___ Given information

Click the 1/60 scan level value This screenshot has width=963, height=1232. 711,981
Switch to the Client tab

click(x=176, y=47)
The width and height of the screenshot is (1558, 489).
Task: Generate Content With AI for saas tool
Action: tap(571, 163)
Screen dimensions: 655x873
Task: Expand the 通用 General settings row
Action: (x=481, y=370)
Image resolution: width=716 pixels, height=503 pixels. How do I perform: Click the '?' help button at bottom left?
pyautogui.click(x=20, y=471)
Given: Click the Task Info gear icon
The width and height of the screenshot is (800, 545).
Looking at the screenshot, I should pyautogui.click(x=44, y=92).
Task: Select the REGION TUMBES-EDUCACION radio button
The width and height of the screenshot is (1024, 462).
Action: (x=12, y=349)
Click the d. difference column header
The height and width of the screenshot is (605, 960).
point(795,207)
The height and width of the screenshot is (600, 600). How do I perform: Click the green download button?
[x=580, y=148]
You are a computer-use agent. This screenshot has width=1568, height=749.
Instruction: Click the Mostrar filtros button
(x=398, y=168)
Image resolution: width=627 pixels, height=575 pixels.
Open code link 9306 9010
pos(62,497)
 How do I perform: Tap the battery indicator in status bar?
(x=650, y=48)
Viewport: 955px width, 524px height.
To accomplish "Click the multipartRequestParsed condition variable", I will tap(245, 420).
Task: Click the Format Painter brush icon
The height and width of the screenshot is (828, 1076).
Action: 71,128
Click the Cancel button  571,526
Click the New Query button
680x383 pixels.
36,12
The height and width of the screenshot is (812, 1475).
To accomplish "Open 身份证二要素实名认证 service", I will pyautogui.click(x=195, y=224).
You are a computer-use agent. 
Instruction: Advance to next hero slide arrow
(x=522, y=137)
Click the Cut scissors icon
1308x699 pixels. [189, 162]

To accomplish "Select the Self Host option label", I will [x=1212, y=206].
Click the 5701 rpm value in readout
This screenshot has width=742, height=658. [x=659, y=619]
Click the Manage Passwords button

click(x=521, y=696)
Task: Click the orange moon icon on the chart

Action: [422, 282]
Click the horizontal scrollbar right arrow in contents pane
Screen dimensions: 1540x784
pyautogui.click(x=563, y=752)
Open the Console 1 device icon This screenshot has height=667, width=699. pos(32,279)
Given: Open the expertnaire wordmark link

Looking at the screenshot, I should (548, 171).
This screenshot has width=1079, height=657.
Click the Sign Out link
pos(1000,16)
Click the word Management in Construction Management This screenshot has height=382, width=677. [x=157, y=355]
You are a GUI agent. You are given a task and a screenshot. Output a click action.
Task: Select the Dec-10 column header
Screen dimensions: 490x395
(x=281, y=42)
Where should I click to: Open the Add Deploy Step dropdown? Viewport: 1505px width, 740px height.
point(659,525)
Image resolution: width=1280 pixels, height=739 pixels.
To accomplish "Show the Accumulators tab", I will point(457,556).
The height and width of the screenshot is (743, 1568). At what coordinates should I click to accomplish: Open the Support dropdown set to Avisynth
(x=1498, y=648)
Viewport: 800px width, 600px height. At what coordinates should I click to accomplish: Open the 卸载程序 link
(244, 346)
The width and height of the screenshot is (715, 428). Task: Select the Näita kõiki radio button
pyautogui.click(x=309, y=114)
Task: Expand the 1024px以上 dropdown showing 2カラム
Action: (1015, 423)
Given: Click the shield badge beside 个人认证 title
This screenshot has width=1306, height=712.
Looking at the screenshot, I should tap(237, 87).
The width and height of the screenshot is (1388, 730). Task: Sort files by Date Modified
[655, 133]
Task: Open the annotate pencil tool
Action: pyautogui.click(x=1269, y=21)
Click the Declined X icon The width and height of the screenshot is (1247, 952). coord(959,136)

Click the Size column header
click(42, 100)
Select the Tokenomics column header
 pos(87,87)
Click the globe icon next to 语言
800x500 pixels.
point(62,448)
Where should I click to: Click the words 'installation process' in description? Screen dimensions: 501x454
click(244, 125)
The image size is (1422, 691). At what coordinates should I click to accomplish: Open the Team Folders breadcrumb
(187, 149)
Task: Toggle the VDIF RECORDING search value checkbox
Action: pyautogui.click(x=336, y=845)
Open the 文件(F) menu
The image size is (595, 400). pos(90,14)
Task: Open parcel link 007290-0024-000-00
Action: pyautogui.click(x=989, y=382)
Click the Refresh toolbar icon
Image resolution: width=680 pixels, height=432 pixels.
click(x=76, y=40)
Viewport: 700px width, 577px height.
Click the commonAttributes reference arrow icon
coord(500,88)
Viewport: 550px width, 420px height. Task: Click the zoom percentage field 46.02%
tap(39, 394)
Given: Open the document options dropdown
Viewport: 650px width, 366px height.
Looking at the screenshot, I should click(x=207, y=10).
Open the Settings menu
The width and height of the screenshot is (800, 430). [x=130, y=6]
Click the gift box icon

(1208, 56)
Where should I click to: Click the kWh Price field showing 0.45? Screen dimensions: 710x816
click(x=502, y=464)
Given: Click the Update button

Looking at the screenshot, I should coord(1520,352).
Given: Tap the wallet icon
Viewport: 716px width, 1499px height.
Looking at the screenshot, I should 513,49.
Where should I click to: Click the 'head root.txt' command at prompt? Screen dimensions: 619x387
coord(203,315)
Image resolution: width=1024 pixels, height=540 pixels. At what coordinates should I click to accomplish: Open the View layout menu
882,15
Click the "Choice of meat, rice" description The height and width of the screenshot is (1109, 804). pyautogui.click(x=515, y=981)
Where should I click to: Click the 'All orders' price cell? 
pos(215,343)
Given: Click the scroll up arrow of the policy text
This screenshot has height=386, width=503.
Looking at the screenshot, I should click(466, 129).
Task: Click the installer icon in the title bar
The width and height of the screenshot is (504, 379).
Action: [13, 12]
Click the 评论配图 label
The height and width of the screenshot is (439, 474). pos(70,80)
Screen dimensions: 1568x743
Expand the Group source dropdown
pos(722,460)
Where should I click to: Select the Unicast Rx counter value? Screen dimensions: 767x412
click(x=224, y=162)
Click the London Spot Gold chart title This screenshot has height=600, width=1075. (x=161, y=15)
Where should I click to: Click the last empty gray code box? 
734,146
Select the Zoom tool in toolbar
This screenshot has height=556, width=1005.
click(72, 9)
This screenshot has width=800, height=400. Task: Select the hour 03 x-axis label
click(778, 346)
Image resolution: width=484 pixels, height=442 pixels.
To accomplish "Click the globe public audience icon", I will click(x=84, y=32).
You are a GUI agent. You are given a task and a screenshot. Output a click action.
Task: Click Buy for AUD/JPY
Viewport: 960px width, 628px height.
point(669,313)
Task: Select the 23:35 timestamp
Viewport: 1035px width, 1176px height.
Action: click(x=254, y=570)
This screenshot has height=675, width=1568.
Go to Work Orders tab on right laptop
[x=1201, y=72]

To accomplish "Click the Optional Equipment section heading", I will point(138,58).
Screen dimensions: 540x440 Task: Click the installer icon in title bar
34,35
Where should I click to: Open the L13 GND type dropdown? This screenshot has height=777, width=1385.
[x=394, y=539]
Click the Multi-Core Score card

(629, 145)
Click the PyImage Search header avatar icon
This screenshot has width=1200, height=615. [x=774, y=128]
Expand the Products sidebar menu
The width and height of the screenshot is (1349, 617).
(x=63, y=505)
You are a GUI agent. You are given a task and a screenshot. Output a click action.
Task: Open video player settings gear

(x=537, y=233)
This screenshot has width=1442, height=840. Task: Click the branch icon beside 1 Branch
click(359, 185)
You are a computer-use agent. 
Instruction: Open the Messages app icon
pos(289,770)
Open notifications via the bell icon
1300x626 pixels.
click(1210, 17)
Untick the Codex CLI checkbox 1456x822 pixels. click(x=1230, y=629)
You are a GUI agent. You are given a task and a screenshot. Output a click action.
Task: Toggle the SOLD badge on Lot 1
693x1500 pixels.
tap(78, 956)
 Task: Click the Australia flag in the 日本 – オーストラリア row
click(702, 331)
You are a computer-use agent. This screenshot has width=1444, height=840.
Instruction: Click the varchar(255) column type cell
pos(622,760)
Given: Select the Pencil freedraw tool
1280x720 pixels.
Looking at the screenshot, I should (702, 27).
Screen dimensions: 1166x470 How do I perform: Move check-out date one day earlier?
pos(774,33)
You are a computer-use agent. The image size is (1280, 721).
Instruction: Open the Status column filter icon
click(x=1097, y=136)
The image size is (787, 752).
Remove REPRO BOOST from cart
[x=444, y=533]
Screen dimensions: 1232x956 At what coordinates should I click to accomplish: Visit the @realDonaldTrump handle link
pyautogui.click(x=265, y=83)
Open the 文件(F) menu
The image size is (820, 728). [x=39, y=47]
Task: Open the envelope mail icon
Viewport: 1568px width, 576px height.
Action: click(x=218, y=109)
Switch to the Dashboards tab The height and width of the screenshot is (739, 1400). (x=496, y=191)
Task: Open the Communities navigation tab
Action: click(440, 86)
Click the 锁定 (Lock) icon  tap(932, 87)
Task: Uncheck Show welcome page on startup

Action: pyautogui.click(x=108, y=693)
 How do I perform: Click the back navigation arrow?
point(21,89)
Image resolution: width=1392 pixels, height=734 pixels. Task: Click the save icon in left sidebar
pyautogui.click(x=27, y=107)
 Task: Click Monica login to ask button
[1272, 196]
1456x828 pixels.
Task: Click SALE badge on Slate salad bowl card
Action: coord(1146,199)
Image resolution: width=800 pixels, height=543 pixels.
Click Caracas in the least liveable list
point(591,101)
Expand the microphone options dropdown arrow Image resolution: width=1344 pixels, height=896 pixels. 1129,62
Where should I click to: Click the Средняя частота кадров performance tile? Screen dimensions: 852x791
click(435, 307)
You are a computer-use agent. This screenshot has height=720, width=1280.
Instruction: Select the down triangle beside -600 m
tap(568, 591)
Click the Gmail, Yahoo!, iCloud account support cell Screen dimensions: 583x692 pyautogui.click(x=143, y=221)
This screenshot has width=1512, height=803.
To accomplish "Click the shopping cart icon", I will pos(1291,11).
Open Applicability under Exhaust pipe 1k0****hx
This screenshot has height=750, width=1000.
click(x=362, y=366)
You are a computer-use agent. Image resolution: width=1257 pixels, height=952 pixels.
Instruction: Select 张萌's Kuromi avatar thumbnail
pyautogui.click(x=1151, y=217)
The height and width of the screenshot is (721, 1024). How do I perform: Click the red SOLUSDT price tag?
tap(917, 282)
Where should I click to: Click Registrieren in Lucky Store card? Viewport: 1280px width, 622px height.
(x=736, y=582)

______

How to complete this task.
From the listing above, copy all lines holding the word "options".

Finished exercise.
Given: Open the document options dropdown
Expand the microphone options dropdown arrow Image resolution: width=1344 pixels, height=896 pixels. 1129,62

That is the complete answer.